== Instructions for the task ==
Where the word "Start" occurs in a line of the data, return the whole line.

== Source material ==

- - -

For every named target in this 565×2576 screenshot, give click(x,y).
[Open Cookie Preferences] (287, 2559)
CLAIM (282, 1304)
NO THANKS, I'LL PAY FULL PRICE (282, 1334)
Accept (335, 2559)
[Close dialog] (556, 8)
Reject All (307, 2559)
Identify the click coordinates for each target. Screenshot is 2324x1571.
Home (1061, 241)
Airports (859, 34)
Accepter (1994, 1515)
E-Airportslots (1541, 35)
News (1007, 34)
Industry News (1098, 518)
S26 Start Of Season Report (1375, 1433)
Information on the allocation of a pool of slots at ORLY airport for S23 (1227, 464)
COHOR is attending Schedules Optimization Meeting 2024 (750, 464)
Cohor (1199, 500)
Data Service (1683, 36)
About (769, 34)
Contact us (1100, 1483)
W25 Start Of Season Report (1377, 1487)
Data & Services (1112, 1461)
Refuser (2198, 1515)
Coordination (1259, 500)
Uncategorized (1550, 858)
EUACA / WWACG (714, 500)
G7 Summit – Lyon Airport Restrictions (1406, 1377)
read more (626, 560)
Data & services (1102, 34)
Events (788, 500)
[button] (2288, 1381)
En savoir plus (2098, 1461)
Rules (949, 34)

- - -

== Task result ==
S26 Start Of Season Report (1375, 1433)
W25 Start Of Season Report (1377, 1487)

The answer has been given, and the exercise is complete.